DESDÉM – O próprio presidente da República desdenhou da “vacina chinesa” do Doria, em referência ao acordo do instituto Butantan com a chinesa Sinovac para a produção da Coronavac. E tanto o chanceler como o filho do presidente se posicionaram contra qualquer acordo com a China na licitação para a instalação da tecnologia 5G no Brasil.
Desde então, outros ministros passaram a intermediar a relação do governo com a China. Ainda assim, os reflexos se fizeram sentir. Em janeiro, enquanto o Butantan recebia remessas do princípio ativo direto da China, a Fiocruz, ligada ao governo federal, enfrentou diversos entraves burocráticos para desembaraçar o envio de suas doses ao Brasil. Na ocasião, até mesmo o vice-presidente Hamilton Mourão chegou a declarar que Araújo teria de deixar o cargo. Mas Jair Bolsonaro rechaçou a ideia.
COBRANÇA – Nesta manhã, os chefes do parlamento voltarão à carga, convencidos de que precisam tirar Araújo da frente para acelerar a chegada das vacinas ao Brasil. A ideia de Arthur Lira era importar não só as doses da Sinovac, mas também da Sinopharm, mas as conversas sempre empacam no mesmo ponto.

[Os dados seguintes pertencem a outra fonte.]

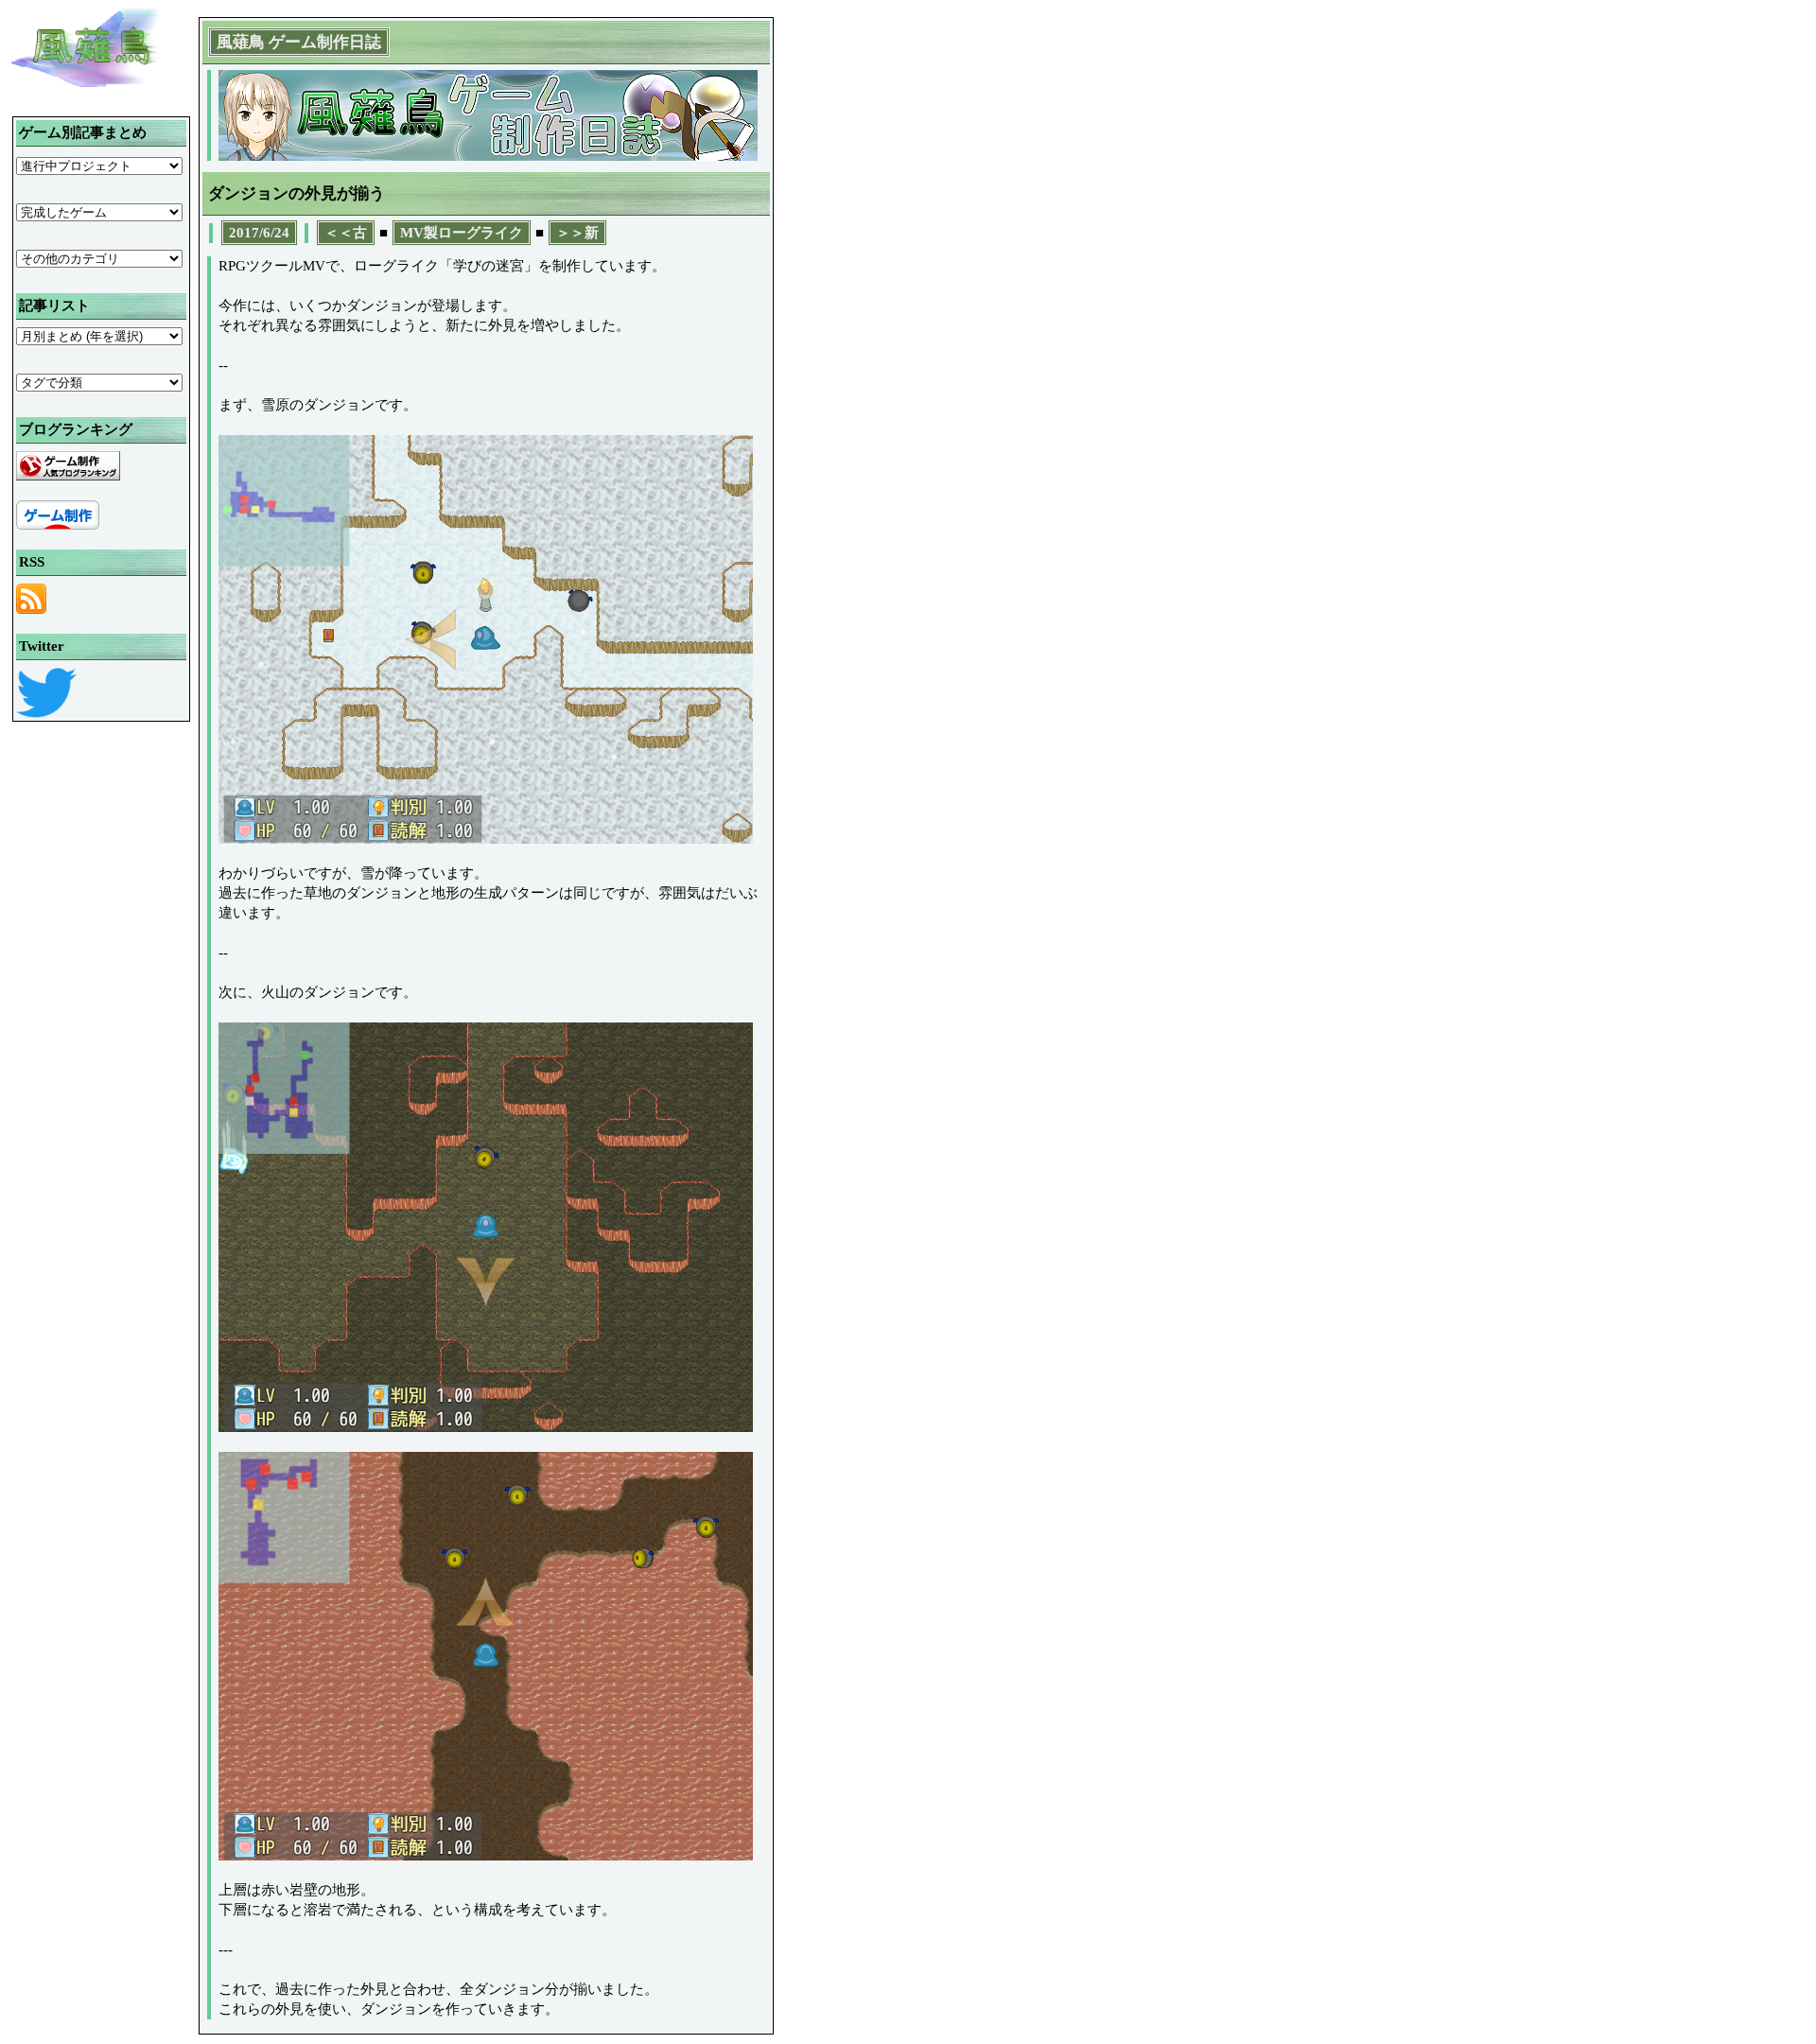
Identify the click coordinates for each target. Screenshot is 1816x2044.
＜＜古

Há dificuldades também com a Índia, que tem atrasado as entregas de doses à Fiocruz em razão de entraves burocráticos e políticos. A Índia tem motivos para má vontade com o Brasil, que não apoiou a proposta do país e da África do Sul de suspender as patentes de vacinas enquanto durar a pandemia.
Ontem, a presidente da fundação, Nísia Trindade, disse ao presidente do Senado que vai entregar 12 milhões de doses a menos do que o previsto em abril, porque o princípio ativo para a fabricação das vacinas não chegou a tempo da Índia. Isso reduziu a previsão de entrega de vacinas de 30 milhões para 18 milhões de doses em abril.
CONDIÇÃO – Em jantar com empresários, nesta segunda-feira, Pacheco e Lira ouviram que empresas americanas iriam condicionar a venda de novas doses de vacina à mudança na política ambiental do Brasil.
Tudo isso será exposto na conversa com o presidente. Mas ela não será a única forma de os parlamentares demonstrarem seu incômodo com a atuação de Araújo. O chanceler tem uma audiência à tarde no Senado para prestar esclarecimentos sobre os acordos para aquisição de vacinas. À sua espera, perguntas duras e mais pressão.